▸ **TEXTE EXTRAIT**:
La notion de grève en droit français et en droit allemand

 

La grève n’a pas toujours été un droit en France ; on peut observer une grande évolution. La coalition est une action collective en vue de peser le prix sur le travail. Elle recouvre donc un champ beaucoup plus vaste que la grève qui suppose une cessation complète du travail. La loi le Chapelier des 14-17 juin 1791 condamne les coalitions patronales et ouvrières. Puis, une loi du 22 germinal an XI différencie les coalitions patronales (moins sévèrement punies) des coalitions ouvrières. Le Code pénal de 1810 incrimine les coalitions ouvrières et patronales (mais uniquement si elles « forcent injustement l’abaissement des salaires »). Ce n’est que par une loi du 25 mai 1864 que le délit de coalition a été abrogé. La reconnaissance du droit de grève est finalement assurée par le préambule de la Constitution de 1946, réaffirmée dans la Constitution de 1958 (« le droit de grève s’exerce dans le cadre des lois qui le règlementent »). Depuis, on observe aussi bien un droit de grève dans le secteur public (depuis un arrêt Dehaene, CE 7 juin 1950), que pour les salariés dans le secteur privé. Le législateur a néanmoins privé certains agents publics de ce droit de grève.

En Allemagne, le droit de grève découle du droit à la coalition (Koalitionsfreiheit), droit fondamental reconnu dans l’article 9 III de la Constitution. Au départ, la jurisprudence ne voyait qu’un noyau du droit de grève dans ce droit à la coalition (décision du Bundesarbeitsgericht BAG, c’est-à-dire la Cour fédérale allemande du travail du 10 juin 1980). Puis,  dans une décision du 12 septembre 1984, le BAG a élargi la garantie constitutionnelle à la grève avec pour but la conclusion d’un accord collectif. Certaines constitutions des Länder peuvent aussi reconnaître le droit de grève, parfois même explicitement.

En outre, la loi prévoit que le droit de grève soit autorisé et même dans certains cas, il peut être prévu par un accord collectif.

Aucune définition du droit de grève n’est donnée par les textes. La jurisprudence a donc essayé de définir cette notion et a beaucoup évolué. La définition la plus récente et étant acquise aujourd’hui est la suivante : une action collective qui consiste en une cessation concertée et collective du travail par les salariés d'une entreprise, d'un secteur économique, d'une catégorie professionnelle souvent à l'initiative de syndicats. Les grévistes visent un but déterminé, des revendications professionnelles qui ne sont pas assurées dans l’entreprise en faisant pression sur leur employeur.

Nous allons donc observer et comparer, en nous appuyant sur la définition du droit de grève, la cessation collective et concertée du travail des salariés d’une entreprise (I) en vue d’appuyer des revendications professionnelles non satisfaites dans celle-ci (II) en droit français et en droit allemand.

▸ **DONNÉES ENREGISTRÉES**:
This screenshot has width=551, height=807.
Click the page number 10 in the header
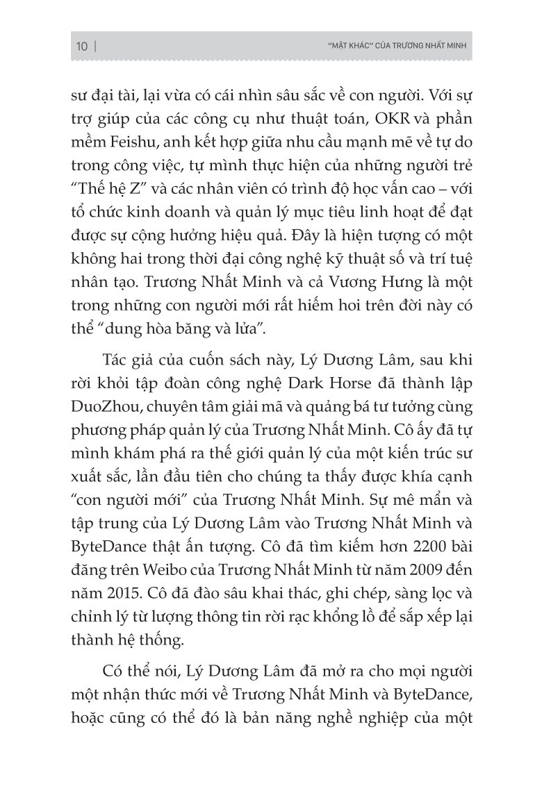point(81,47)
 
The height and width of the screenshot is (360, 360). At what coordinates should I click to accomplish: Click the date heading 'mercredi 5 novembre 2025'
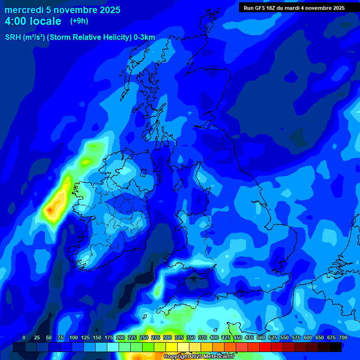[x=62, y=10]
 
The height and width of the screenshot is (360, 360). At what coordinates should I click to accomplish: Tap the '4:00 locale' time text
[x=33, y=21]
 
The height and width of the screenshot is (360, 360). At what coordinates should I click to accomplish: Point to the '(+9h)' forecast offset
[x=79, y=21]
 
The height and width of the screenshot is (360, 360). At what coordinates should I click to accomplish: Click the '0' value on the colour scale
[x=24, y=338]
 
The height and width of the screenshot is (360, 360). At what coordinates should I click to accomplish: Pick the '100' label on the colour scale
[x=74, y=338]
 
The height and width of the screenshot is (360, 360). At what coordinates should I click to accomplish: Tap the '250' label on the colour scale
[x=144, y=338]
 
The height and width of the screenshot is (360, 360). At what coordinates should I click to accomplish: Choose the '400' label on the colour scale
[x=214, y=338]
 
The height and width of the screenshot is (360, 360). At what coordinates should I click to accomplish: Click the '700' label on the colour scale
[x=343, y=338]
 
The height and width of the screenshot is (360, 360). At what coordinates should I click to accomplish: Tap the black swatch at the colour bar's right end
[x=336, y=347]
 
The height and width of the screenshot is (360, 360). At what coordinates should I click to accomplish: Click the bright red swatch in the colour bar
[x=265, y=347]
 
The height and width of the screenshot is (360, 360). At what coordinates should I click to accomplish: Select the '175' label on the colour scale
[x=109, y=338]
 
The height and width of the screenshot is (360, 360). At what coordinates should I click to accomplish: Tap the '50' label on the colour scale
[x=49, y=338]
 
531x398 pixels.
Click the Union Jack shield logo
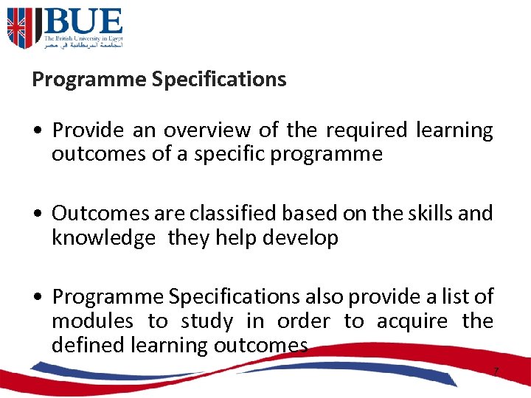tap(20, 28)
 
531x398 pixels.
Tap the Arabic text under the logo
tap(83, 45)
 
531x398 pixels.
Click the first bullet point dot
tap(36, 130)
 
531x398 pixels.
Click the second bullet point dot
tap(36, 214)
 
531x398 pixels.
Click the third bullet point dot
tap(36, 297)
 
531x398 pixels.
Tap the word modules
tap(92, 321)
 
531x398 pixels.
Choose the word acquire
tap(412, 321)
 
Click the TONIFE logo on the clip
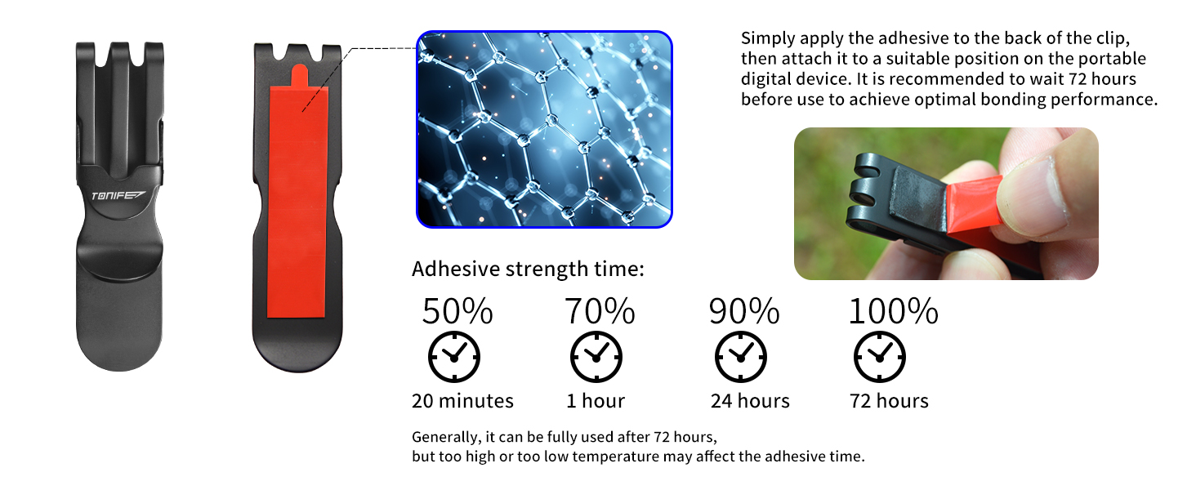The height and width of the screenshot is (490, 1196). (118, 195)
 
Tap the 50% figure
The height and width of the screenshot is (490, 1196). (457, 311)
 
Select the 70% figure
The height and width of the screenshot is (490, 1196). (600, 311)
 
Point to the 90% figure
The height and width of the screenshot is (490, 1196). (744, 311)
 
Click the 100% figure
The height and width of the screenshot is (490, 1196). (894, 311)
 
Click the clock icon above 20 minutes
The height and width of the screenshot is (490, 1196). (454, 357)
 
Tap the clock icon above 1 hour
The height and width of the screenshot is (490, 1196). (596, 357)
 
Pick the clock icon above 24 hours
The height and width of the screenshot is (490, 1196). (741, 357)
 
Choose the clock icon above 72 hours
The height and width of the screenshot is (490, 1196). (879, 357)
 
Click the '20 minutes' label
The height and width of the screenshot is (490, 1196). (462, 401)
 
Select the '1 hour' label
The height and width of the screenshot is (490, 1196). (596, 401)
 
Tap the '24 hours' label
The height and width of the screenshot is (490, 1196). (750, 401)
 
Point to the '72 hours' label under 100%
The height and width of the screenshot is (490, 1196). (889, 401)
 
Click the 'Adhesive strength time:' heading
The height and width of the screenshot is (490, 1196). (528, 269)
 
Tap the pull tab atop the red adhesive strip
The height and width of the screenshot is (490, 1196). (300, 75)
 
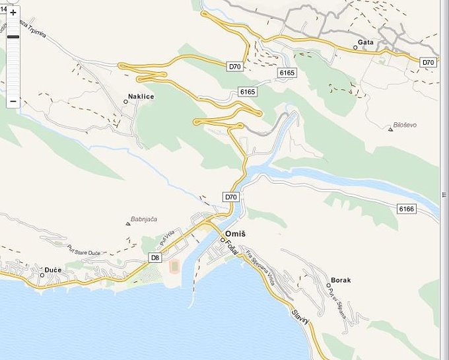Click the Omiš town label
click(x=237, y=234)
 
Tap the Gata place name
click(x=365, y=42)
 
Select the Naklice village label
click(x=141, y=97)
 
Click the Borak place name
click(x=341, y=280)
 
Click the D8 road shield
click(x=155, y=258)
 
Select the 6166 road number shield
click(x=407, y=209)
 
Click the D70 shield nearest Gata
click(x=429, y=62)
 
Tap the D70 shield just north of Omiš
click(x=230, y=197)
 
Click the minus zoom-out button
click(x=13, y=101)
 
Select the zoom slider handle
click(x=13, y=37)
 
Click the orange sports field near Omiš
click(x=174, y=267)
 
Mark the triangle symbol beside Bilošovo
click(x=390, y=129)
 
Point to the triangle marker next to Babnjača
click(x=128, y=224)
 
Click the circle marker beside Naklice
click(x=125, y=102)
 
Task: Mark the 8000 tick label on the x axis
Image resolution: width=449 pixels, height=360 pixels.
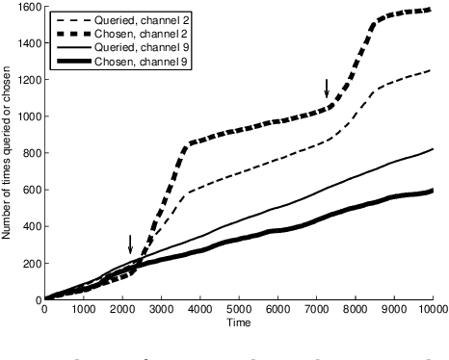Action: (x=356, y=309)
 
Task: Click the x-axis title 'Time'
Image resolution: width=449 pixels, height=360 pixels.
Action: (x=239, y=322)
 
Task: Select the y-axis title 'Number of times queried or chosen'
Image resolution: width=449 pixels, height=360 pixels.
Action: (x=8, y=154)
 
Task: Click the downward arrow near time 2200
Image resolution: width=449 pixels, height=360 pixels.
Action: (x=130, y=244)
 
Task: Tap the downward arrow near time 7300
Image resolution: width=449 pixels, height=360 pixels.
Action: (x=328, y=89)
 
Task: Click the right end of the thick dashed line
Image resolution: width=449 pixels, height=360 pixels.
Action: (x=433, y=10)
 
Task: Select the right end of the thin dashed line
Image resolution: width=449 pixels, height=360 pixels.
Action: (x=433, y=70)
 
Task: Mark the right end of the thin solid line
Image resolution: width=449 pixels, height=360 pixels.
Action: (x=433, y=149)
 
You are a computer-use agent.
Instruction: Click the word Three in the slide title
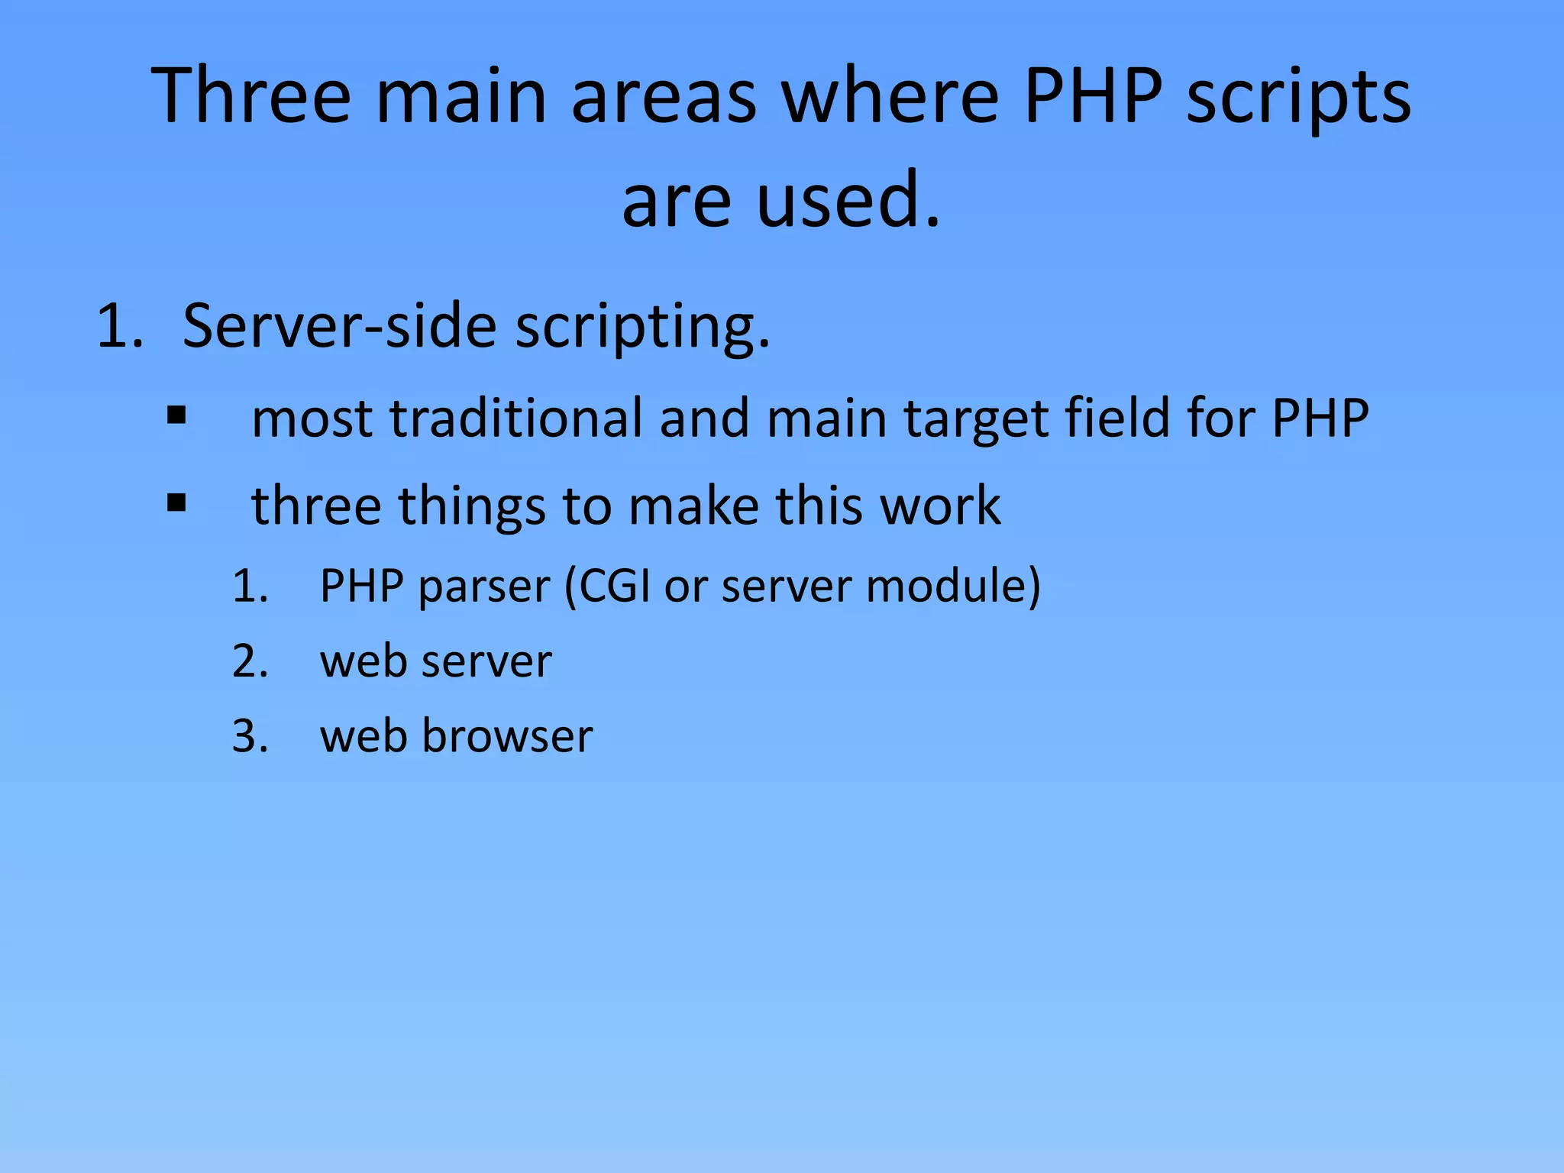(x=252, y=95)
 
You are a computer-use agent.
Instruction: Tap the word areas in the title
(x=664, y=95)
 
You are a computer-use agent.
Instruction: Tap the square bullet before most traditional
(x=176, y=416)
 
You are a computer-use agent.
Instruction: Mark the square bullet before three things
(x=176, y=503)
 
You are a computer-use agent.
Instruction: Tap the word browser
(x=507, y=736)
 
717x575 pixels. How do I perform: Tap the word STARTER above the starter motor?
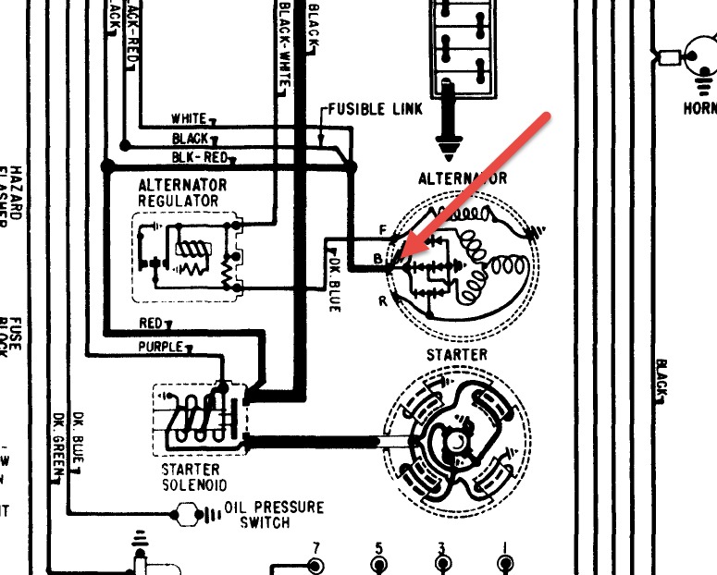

▸ **CONSIGNE A**:
Selon le texte sur la grève en droit français et allemand, par quelle loi le délit de coalition a-t-il été abrogé ?
▸ **CONSIGNE B**:
Recopiez tel quel le texte sur la grève en droit français et allemand, depuis « En Allemagne, le » jusqu'à « parfois même explicitement. » inclus.

▸ **RÉPONSE A**:
Par la loi du 25 mai 1864.

▸ **RÉPONSE B**:
En Allemagne, le droit de grève découle du droit à la coalition (Koalitionsfreiheit), droit fondamental reconnu dans l’article 9 III de la Constitution. Au départ, la jurisprudence ne voyait qu’un noyau du droit de grève dans ce droit à la coalition (décision du Bundesarbeitsgericht BAG, c’est-à-dire la Cour fédérale allemande du travail du 10 juin 1980). Puis,  dans une décision du 12 septembre 1984, le BAG a élargi la garantie constitutionnelle à la grève avec pour but la conclusion d’un accord collectif. Certaines constitutions des Länder peuvent aussi reconnaître le droit de grève, parfois même explicitement.